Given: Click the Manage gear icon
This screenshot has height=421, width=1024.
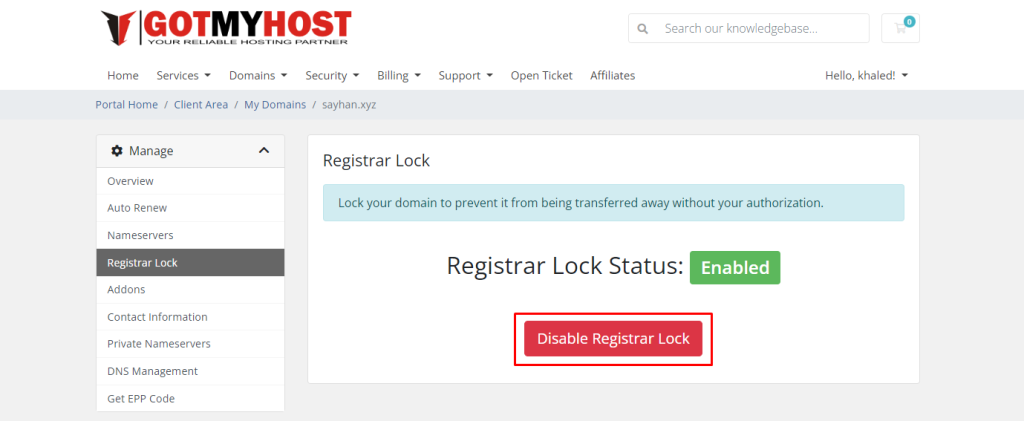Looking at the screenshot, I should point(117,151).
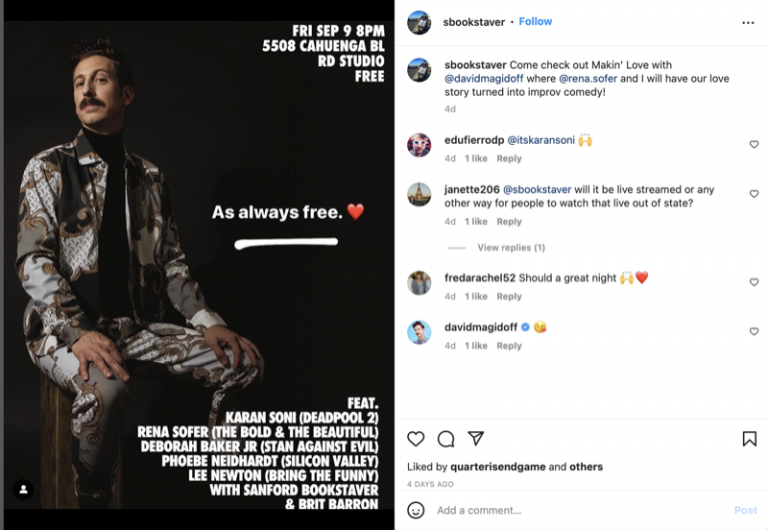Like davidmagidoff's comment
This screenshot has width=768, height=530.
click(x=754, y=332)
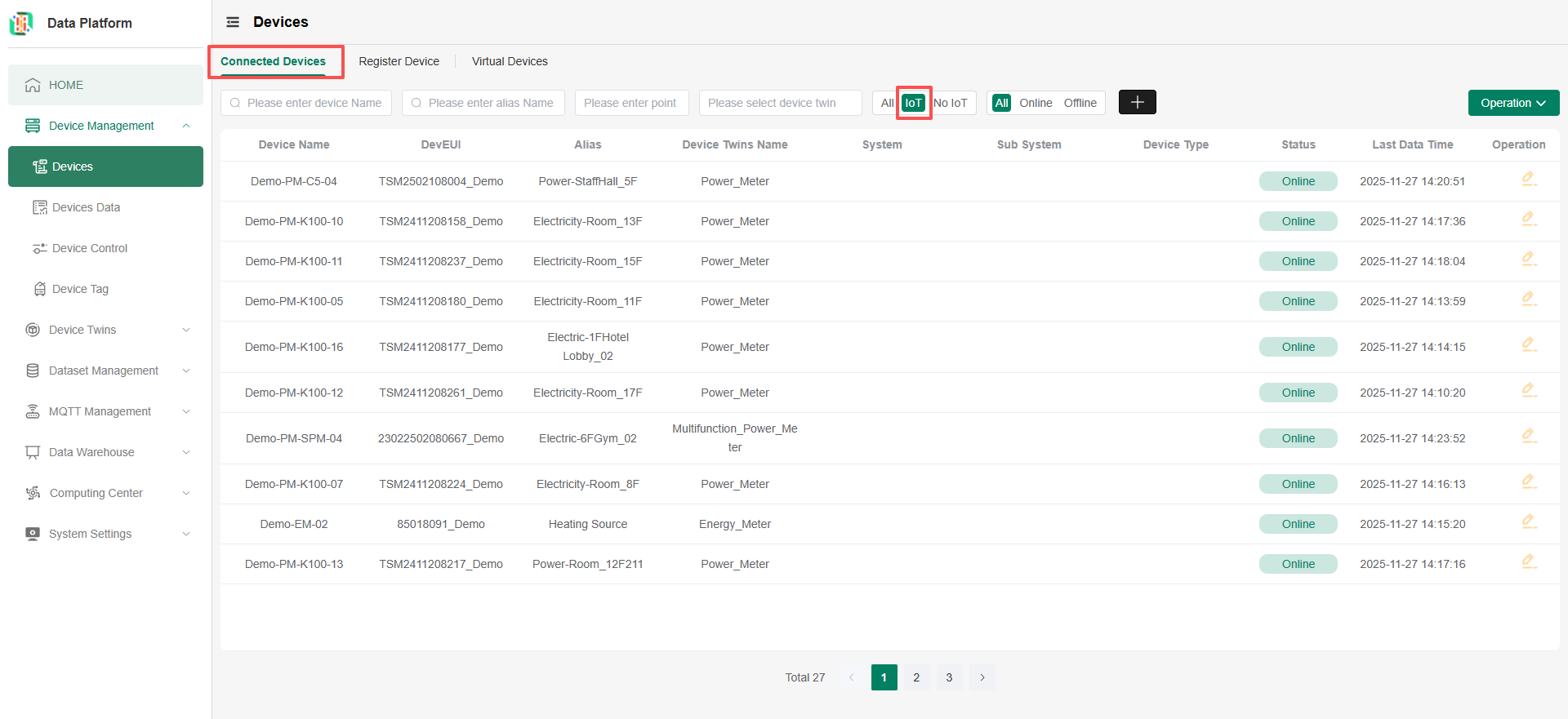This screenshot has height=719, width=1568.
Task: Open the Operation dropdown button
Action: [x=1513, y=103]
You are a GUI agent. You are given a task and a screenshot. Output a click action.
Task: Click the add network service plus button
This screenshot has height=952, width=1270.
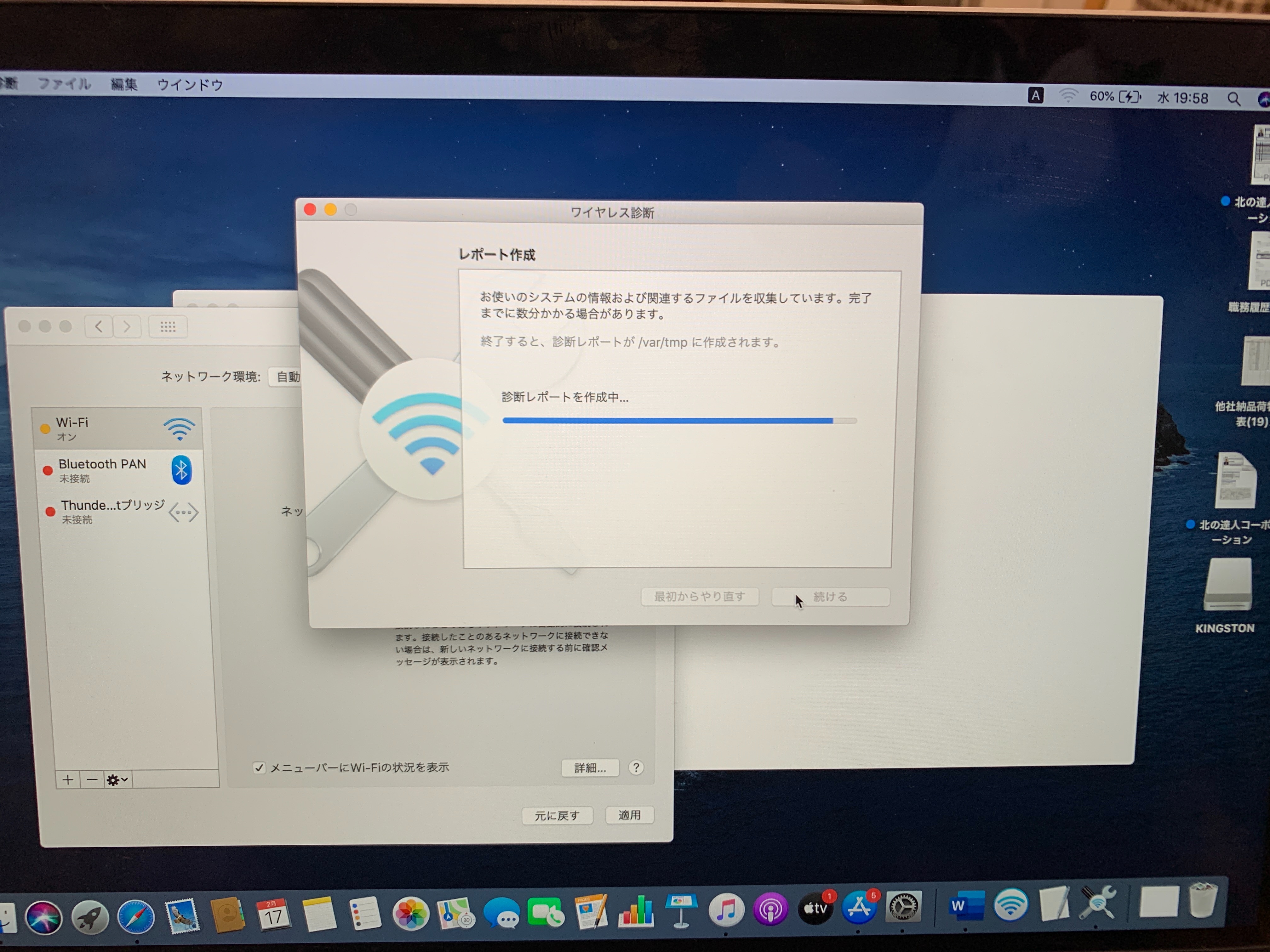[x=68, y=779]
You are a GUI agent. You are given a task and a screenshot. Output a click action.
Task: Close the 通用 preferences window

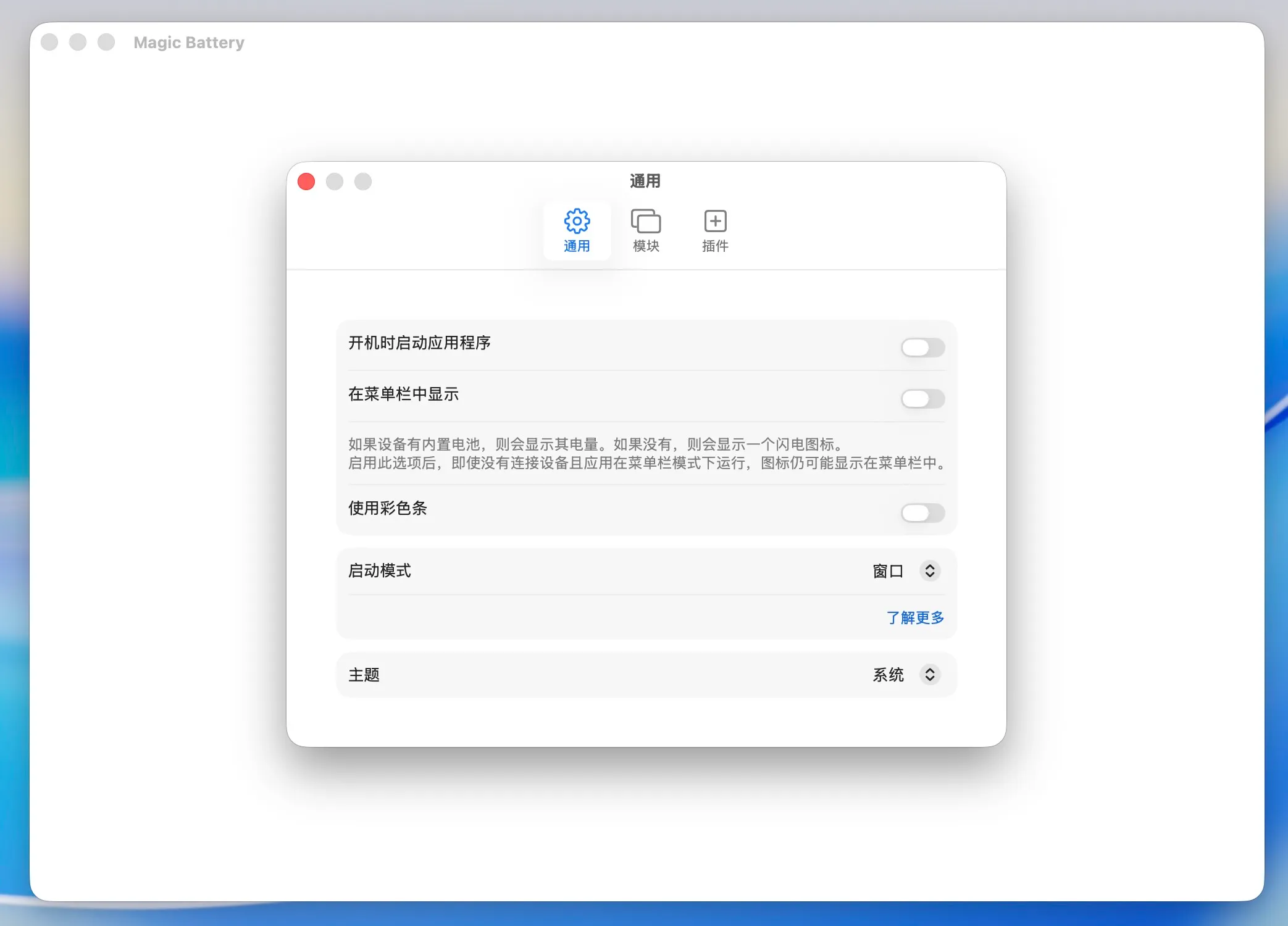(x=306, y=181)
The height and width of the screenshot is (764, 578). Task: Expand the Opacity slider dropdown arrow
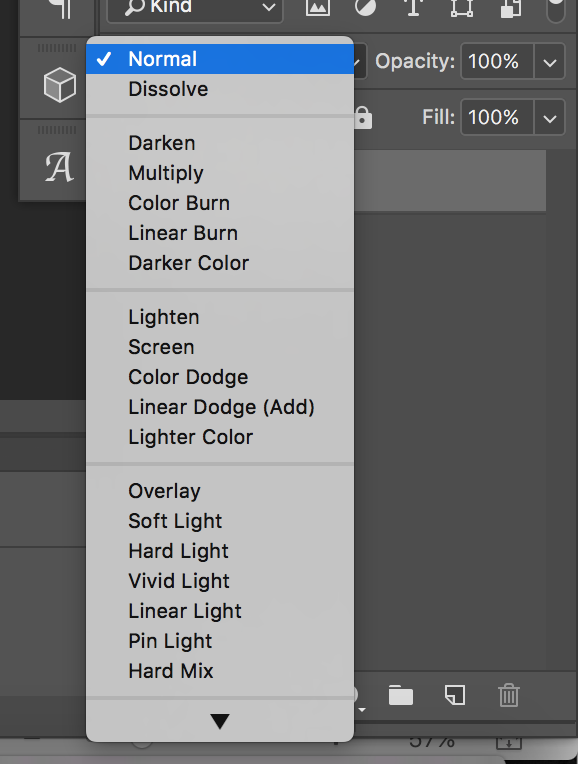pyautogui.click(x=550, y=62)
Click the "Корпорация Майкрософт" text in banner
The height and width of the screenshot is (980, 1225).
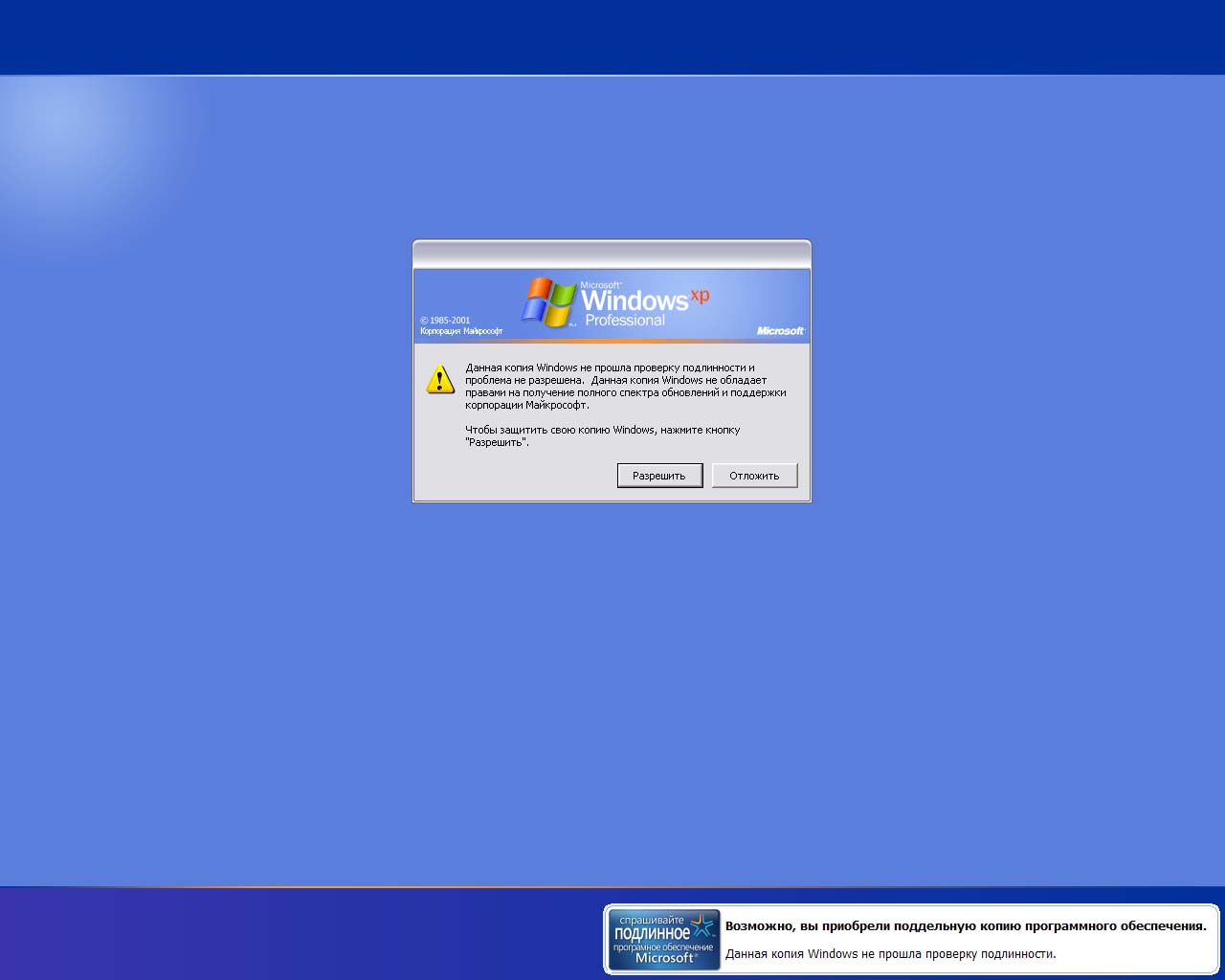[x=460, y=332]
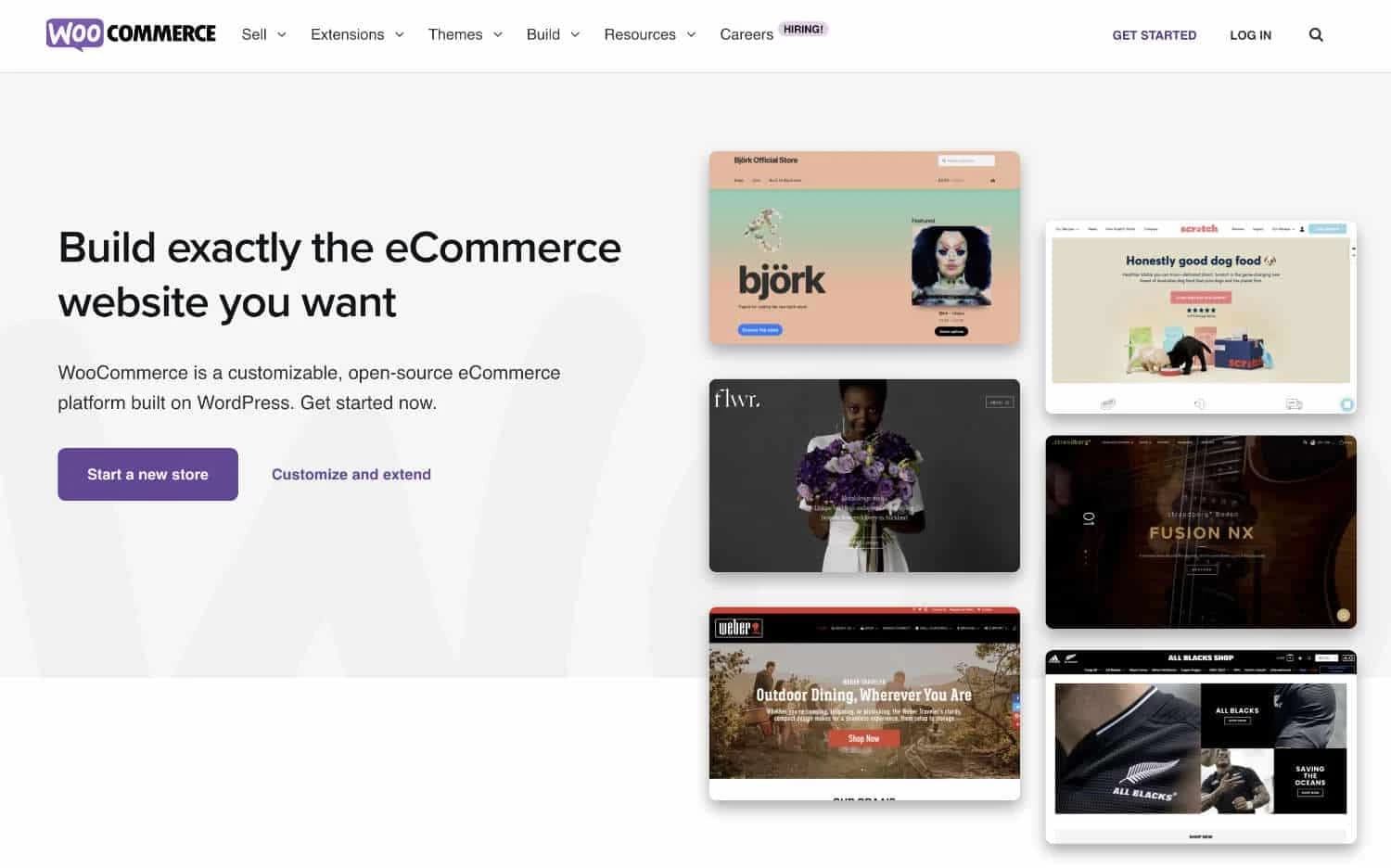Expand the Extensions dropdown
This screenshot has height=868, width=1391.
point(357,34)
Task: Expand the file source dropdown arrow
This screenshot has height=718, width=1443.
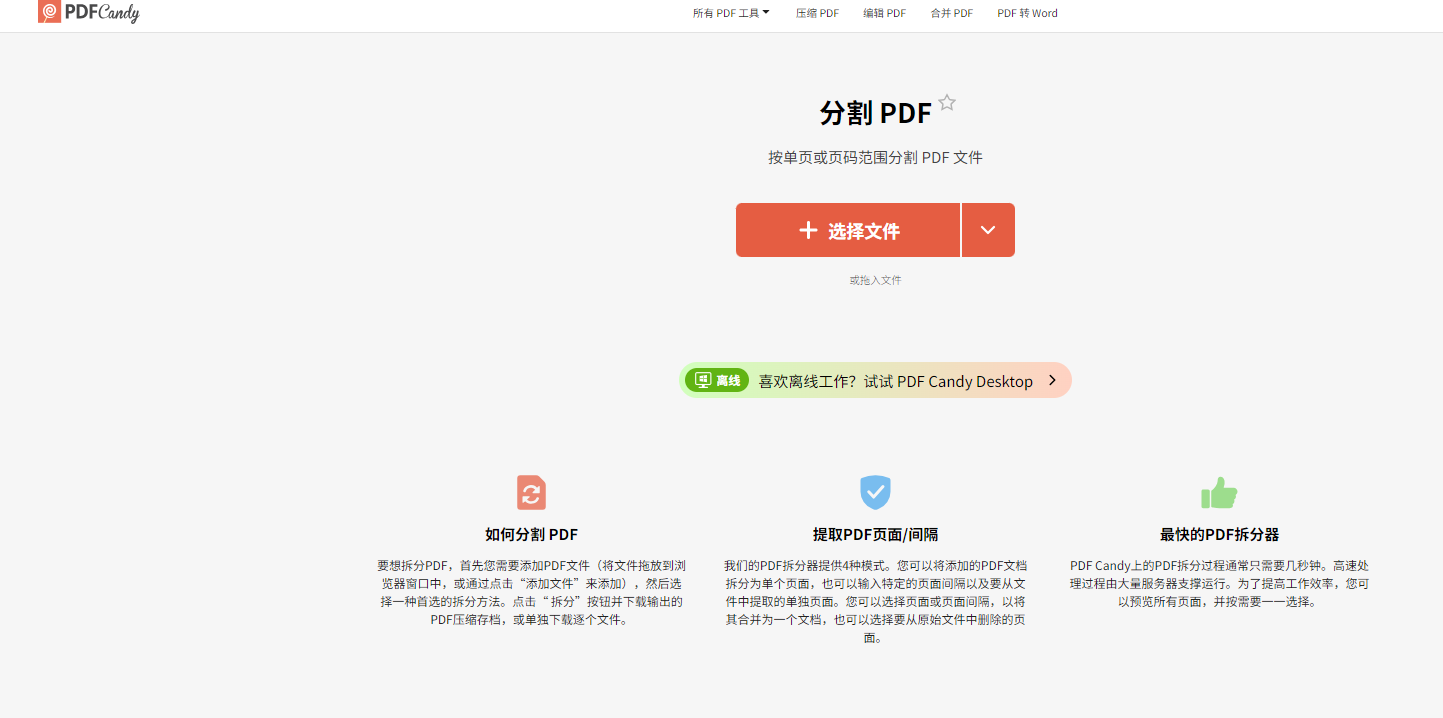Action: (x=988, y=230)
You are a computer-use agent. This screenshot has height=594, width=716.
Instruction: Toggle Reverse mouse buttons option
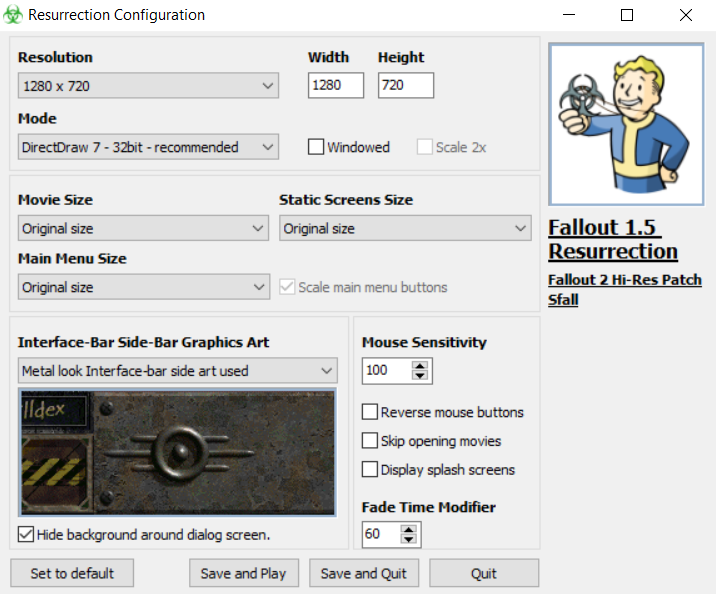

★ ★ ★ ★ ★

# Aim:
Convert every line of the records above into a Markdown table with the columns Row and Line, numbering the rows in order and skipping blank lines. Leave the pictures out.

# Answer to the problem:
| Row | Line |
|---|---|
| 1 | Given: Click the Manage gear icon |
| 2 | This screenshot has height=421, width=1024. |
| 3 | Looking at the screenshot, I should point(117,151). |
| 4 | Like davidmagidoff's comment |
| 5 | This screenshot has width=768, height=530. |
| 6 | click(x=754, y=332) |
| 7 | This screenshot has height=719, width=1568. |
| 8 | Task: Open the Operation dropdown button |
| 9 | Action: [x=1513, y=103] |
| 10 | You are a GUI agent. You are given a task and a screenshot. Output a click action. |
| 11 | Task: Click the add network service plus button |
| 12 | This screenshot has height=952, width=1270. |
| 13 | [x=68, y=779] |
| 14 | You are a GUI agent. You are given a task and a screenshot. Output a click action. |
| 15 | Task: Close the 通用 preferences window |
| 16 | (x=306, y=181) |
| 17 | The height and width of the screenshot is (764, 578). Task: Expand the Opacity slider dropdown arrow |
| 18 | pyautogui.click(x=550, y=62) |
| 19 | Click the "Корпорация Майкрософт" text in banner |
| 20 | The height and width of the screenshot is (980, 1225). |
| 21 | [x=460, y=332] |
| 22 | Expand the Extensions dropdown |
| 23 | This screenshot has height=868, width=1391. |
| 24 | point(357,34) |
| 25 | Task: Expand the file source dropdown arrow |
| 26 | This screenshot has height=718, width=1443. |
| 27 | Action: (x=988, y=230) |
| 28 | You are a computer-use agent. This screenshot has height=594, width=716. |
| 29 | Instruction: Toggle Reverse mouse buttons option |